Transport had always been the best chance. Outside the cell's closed field, the familiar paired guards shadowing him back. Less guards now—and less guarded, since he'd returned from that last outing with his own disks on his back, circuits absent the user-loyal blue. Their mistake, which of those they'd focused on.
Not that he'd needed blades, not really. A fade back and a blur of speed connected with the the first guard's disk dock. The second focused far too much on those quick-drawn disks—and missed the kick that knocked him back into the force field. This barrier was live, power enough to scramble broadcast and force shutdown both. Satisfying.
Disks helped with the remaining force walls, overcharged strikes at the embedded field generators he'd flagged decicycles back. Speed and acrobatics to pass over the compound's outer gates, and he made out to Gamma. Another cage, of sorts, if larger—while technically active, the sector was more automated than not, and made a more than functional quarantine zone. Still, just over two micros of decrypting the code-lock, and the guard's stolen lightycycle baton offered a quick enough exit. By the time the margin he'd given for alarms was up, Rinzler was practically in Delta already. He bypassed the checkpoint, left the baton in an empty alley to deter tracking.
Expectations or not, skill and long-considered plans aside, there was something surreal about stepping out of that alleyway. No guards. No walls, no programmer, no code restrictions he could read. Rinzler examined that last assumption, line by line, as he moved slowly out. No commands. No restraints. Stare fixed on a passing red-lit program, and he ran projections on a hex's worth of quick deletions. Nothing stopping him from wiping it. Nothing stopping him from moving past, out to the transport hubs or further. It was dizzying. He wasn't sure he trusted it.
It was entirely the point.
Neutral white was dominant in this sector, and with his helmet in place, it hadn't been difficult to blend with the crowds. Keep moving. Population clustered as he moved further in, traffic almost high by the time the first search flagged in periphery. Close. Closer than expected, when he should have slipped the registry link.
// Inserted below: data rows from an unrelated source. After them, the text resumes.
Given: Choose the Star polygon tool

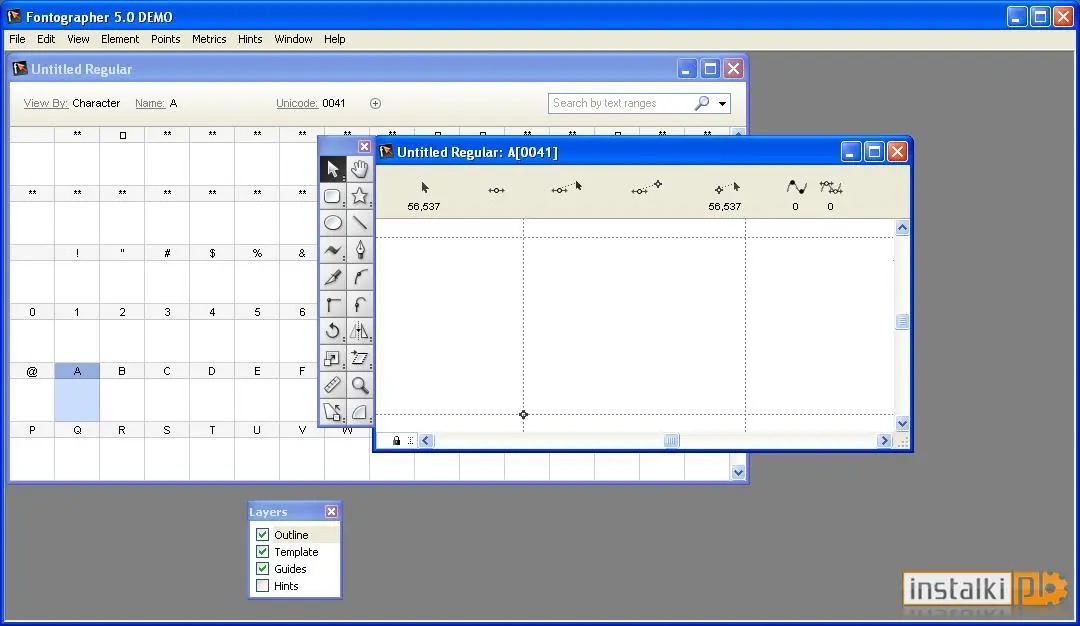Looking at the screenshot, I should (x=360, y=196).
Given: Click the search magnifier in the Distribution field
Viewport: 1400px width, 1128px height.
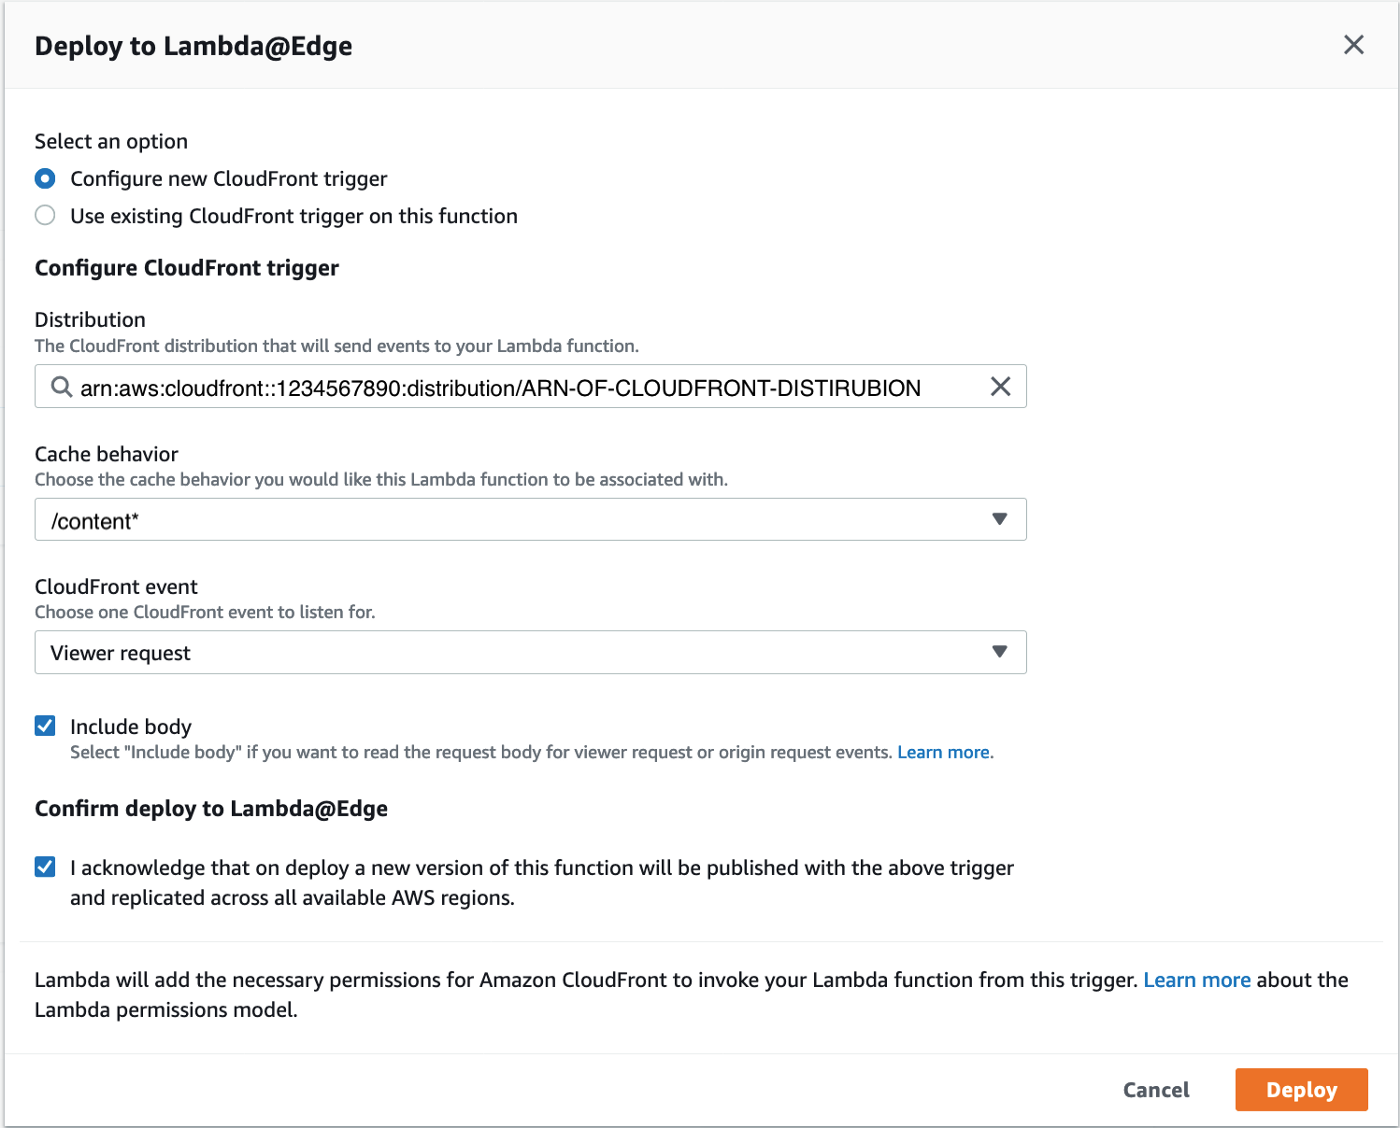Looking at the screenshot, I should (60, 386).
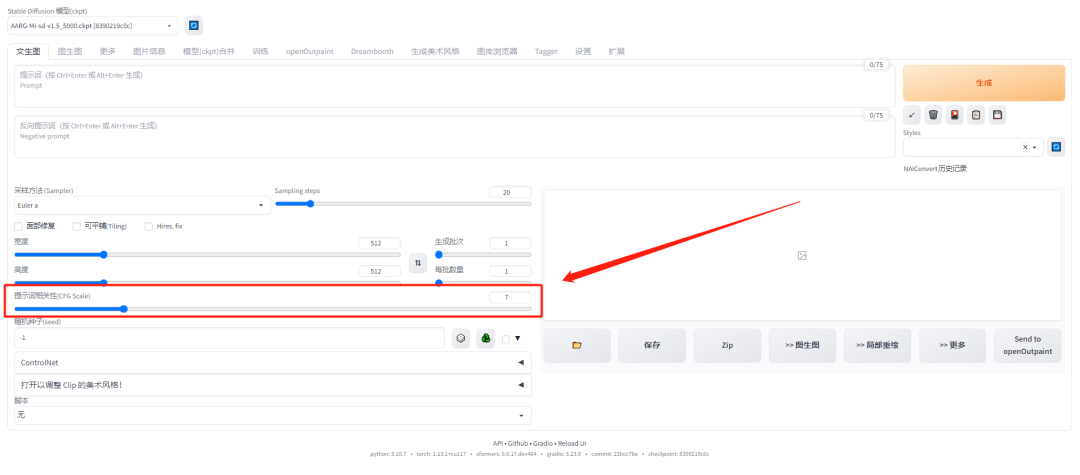Click the orange 生成 generate button
Image resolution: width=1080 pixels, height=475 pixels.
tap(983, 83)
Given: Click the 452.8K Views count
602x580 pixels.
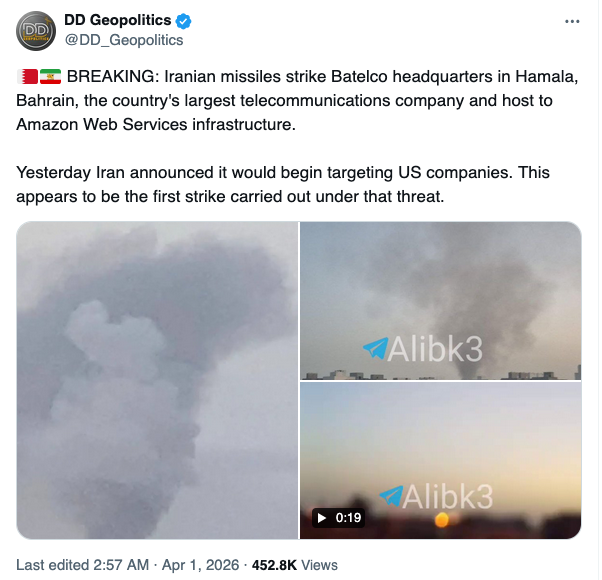Looking at the screenshot, I should [295, 565].
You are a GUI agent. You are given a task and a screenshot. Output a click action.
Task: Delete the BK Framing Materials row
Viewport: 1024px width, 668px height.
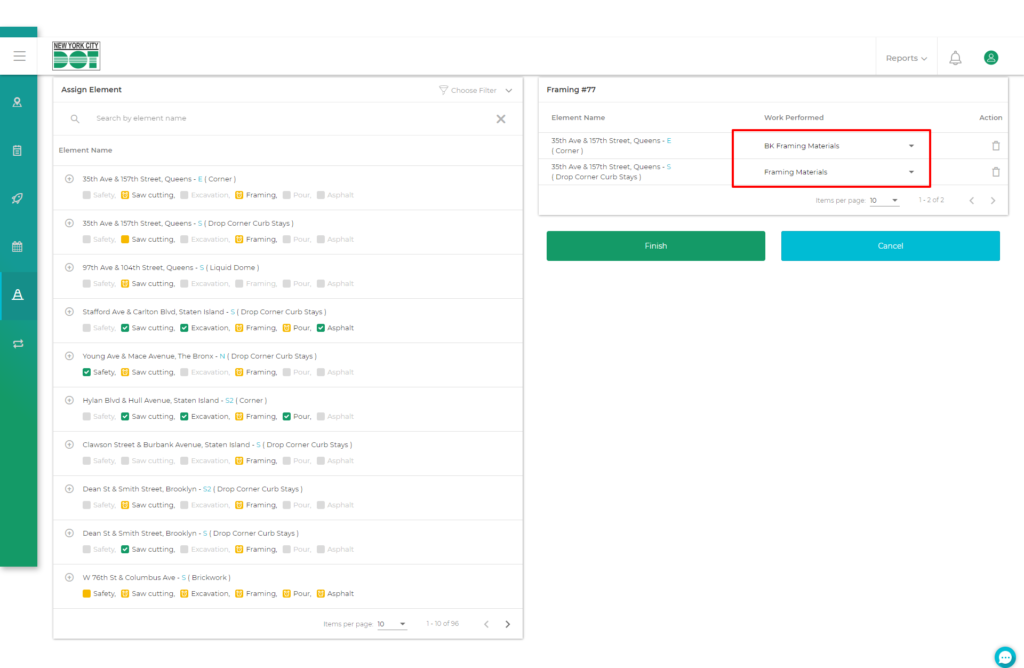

But search functions weren't hard to evade if you deviated far enough from standard routes. One muted signature and a friction exploit later, and Rinzler watched from half a building up. Another joined soon, paralleling scans in a close pattern to cover every datapath. Except the ones they couldn't read.
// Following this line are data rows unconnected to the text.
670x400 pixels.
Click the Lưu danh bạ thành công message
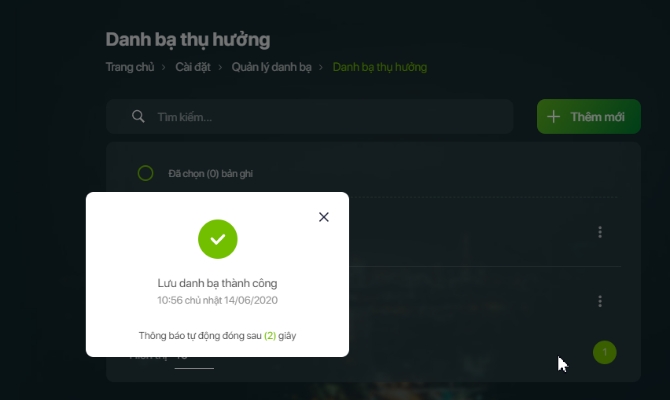coord(217,283)
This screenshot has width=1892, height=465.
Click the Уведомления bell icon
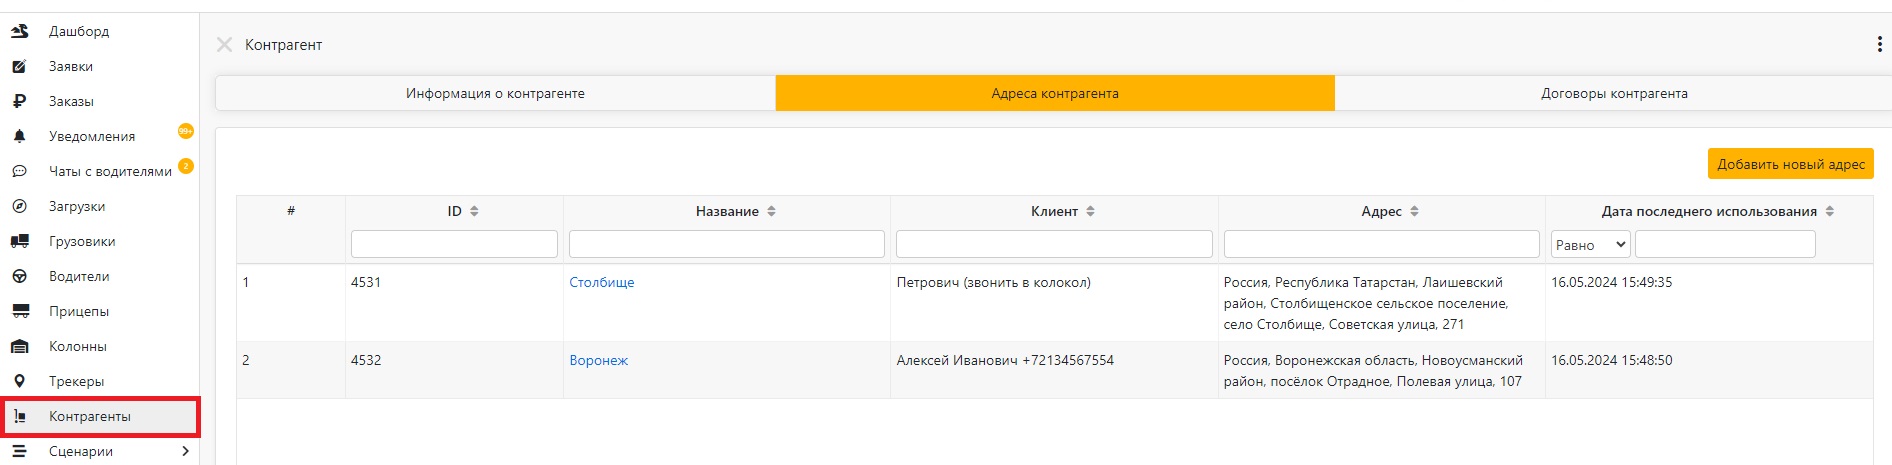pyautogui.click(x=19, y=136)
He snorted quietly. Not much purpose waiting. They'd found his trail, but not him. He could drop down. Or take the chance and run. Take new transport, stay in motion until he passed the city limits. Away from the insurgent system altogether. He was out. Free.
But that wasn't quite the purpose, either.
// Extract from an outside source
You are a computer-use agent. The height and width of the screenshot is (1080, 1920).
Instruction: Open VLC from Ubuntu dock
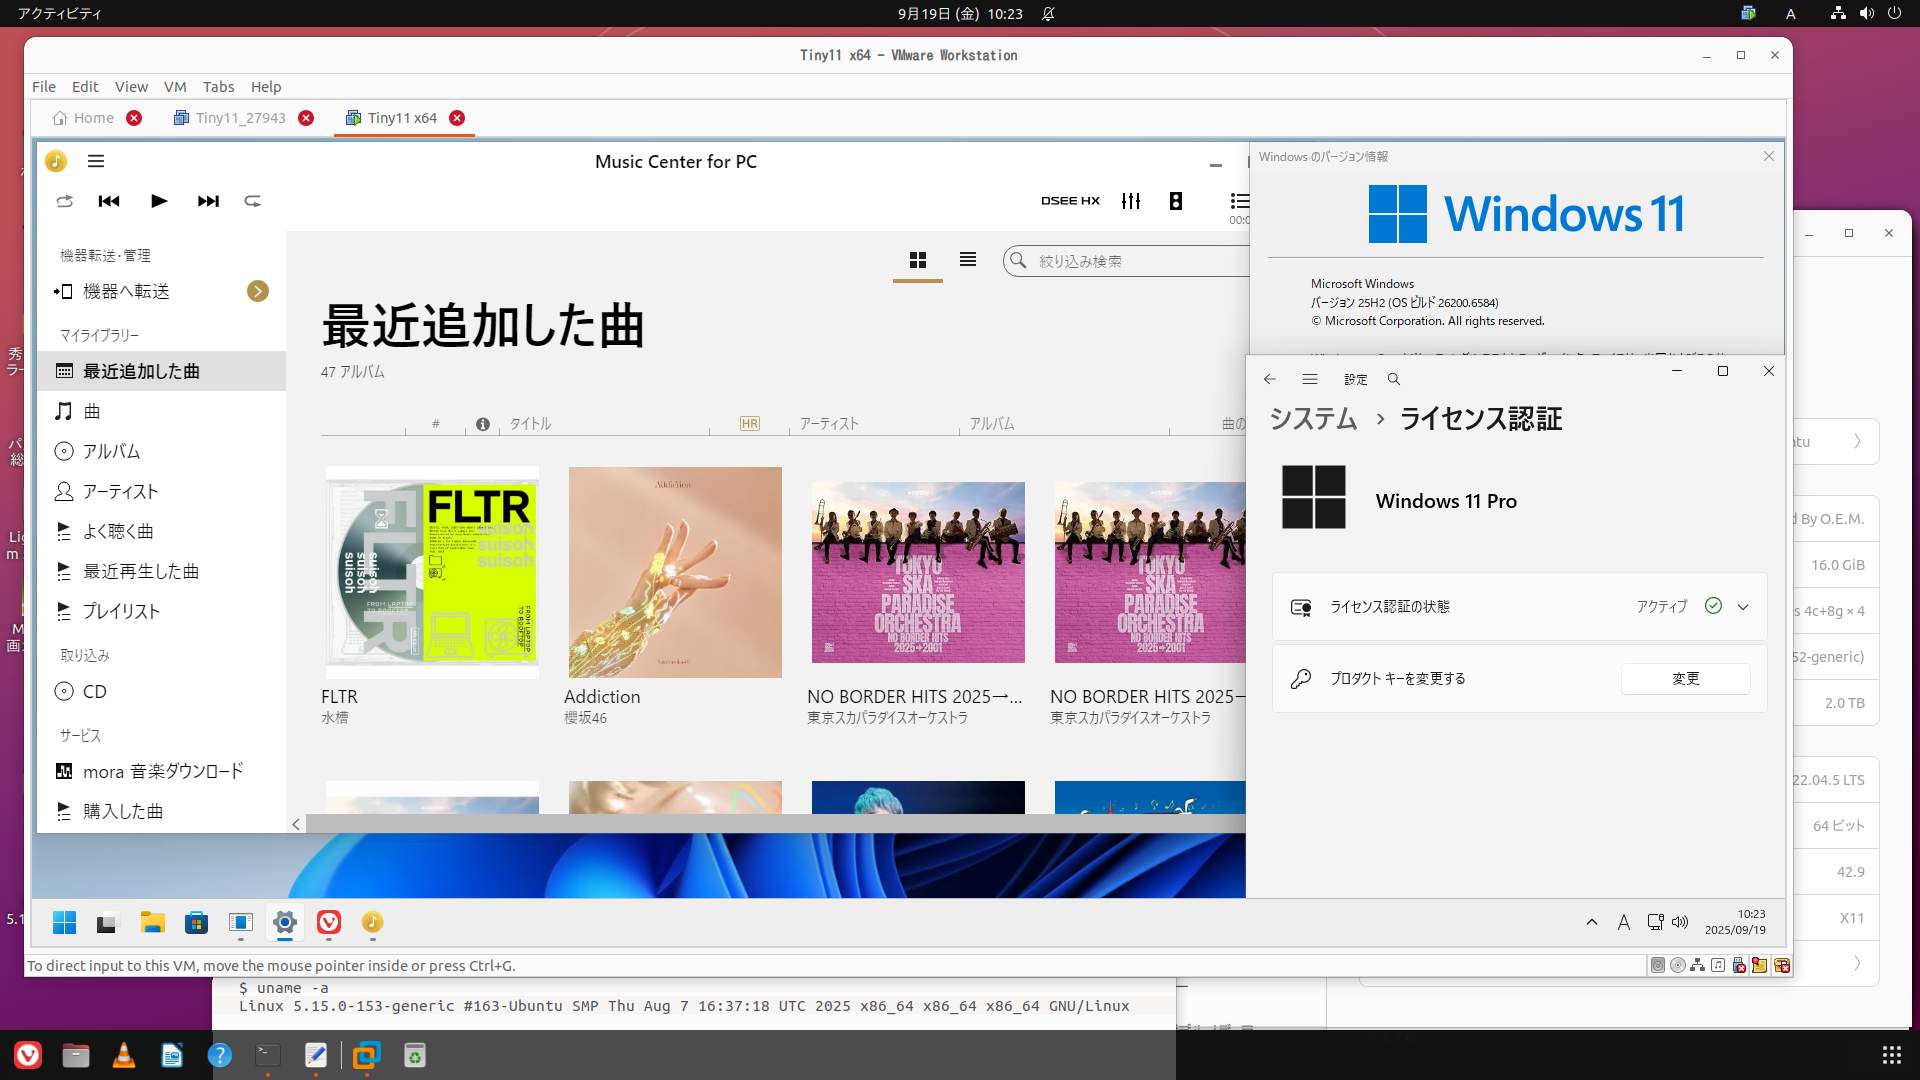coord(124,1055)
He stared down, lagged for a full micro, and moved, in a frustrated burst—upward. Off the ledge, up the sheer black surface, a flip up and over the roof's edge. The program stopped there, stared out across the sector and city beyond. Whites and blues and greens, and the ever-spreading orange. Not so different a view than he'd seen from the admin's tower, just centicycles back. But no window. No walls. And no user's code clawing at him to break it.
Rinzler stayed, and watched. And waited.